The Urban Lawyer
Vol. 35, No. 2, Spring 2003
Publication Date : September 30, 2003
Edward J. Sullivan & Nicholas Cropp, Making It Up-"Original Intent" and Federal Takings Jurisprudence, 35 Urb. Law. 203 (Spring 2003).
When studying particular approaches to the takings issue, a general question arises as to the nature of the principles that guide the Supreme Court when interpreting the Constitution. Several of the most persuasive judges ever to sit on the Supreme Court have powerfully asserted that it is the plain meaning of the constitutional language, and the original intent of the Framers, that should determine the proper interpretation of the Constitution in any given case. This article explores the difficulties and challenges faced by these proponents of a methodology based on original intent in the context of federal takings jurisprudence. It also examines the ways in which stare decisis and other basic principles of judging may compromise the theory of original intent. In support of this analysis, the article traces the Supreme Court's taking jurisprudence in some detail. Throughout the authors ask whether the Justices possess some special degree of skill or knowledge that enables them to determine what words in the Constitution are supposed to mean, whether they possess some form of divining rod for constitutional interpretation, or whether the Justices are, in truth, simply creating makeshift rules to fit the facts and to fit their own political, social, or moral convictions, or in other words, whether they are simply making it up as they go.

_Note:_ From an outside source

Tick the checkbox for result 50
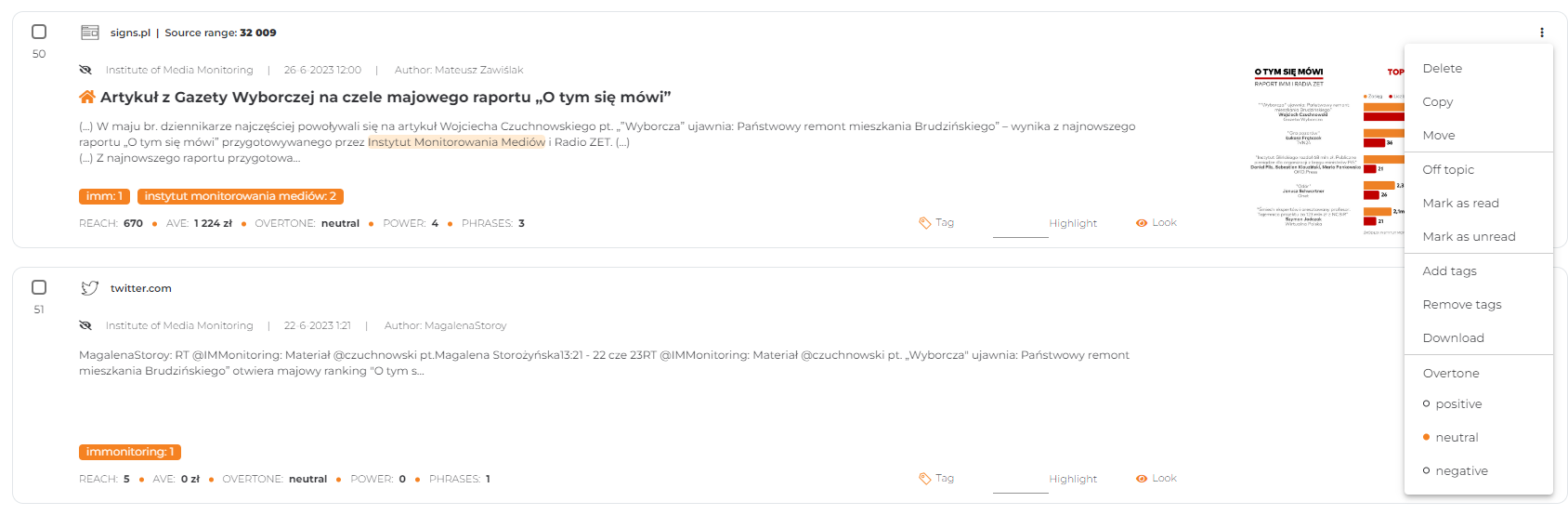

Patricia E. Salkin, Beware: What You Say to Your [Government] Lawyer May Be Held Against You-The Erosion of Government Attorney-Client Confidentiality, 35 Urb. Law. 283 (Spring 2003).
It is a basic rule of evidence, so common that the American public watching "made for TV lawyering" knows it is true; conversations between lawyers and clients are afforded the privilege of confidentiality. During the last five years, however, this notion has not only been challenged, but, to some extent, it is has been turned upside down for conversations between government lawyers and their clients. Although many see this as a legacy of the Whitewater investigation and the Clinton White House, the phenomenon has manifested itself at the state and local levels and has resulted in decisions in the Sixth, Seventh, Eighth, and Ninth Circuit Courts of Appeals. The privilege extended to attorney-client relationships in the government setting is confusing and not as clear-cut as the privilege in other attorney-client settings. In fact, one reporter has commented that in the area of government attorney-client privilege, "government attorneys are in a legal no-man's land." The pattern emerging in cases involving government lawyers and their government clients is a different set of rules for the applicability of the attorney-client privilege in the criminal activity arena. This article discusses these decisions, as well as the reasons for and against recognizing a privilege for government attorney-client conversations.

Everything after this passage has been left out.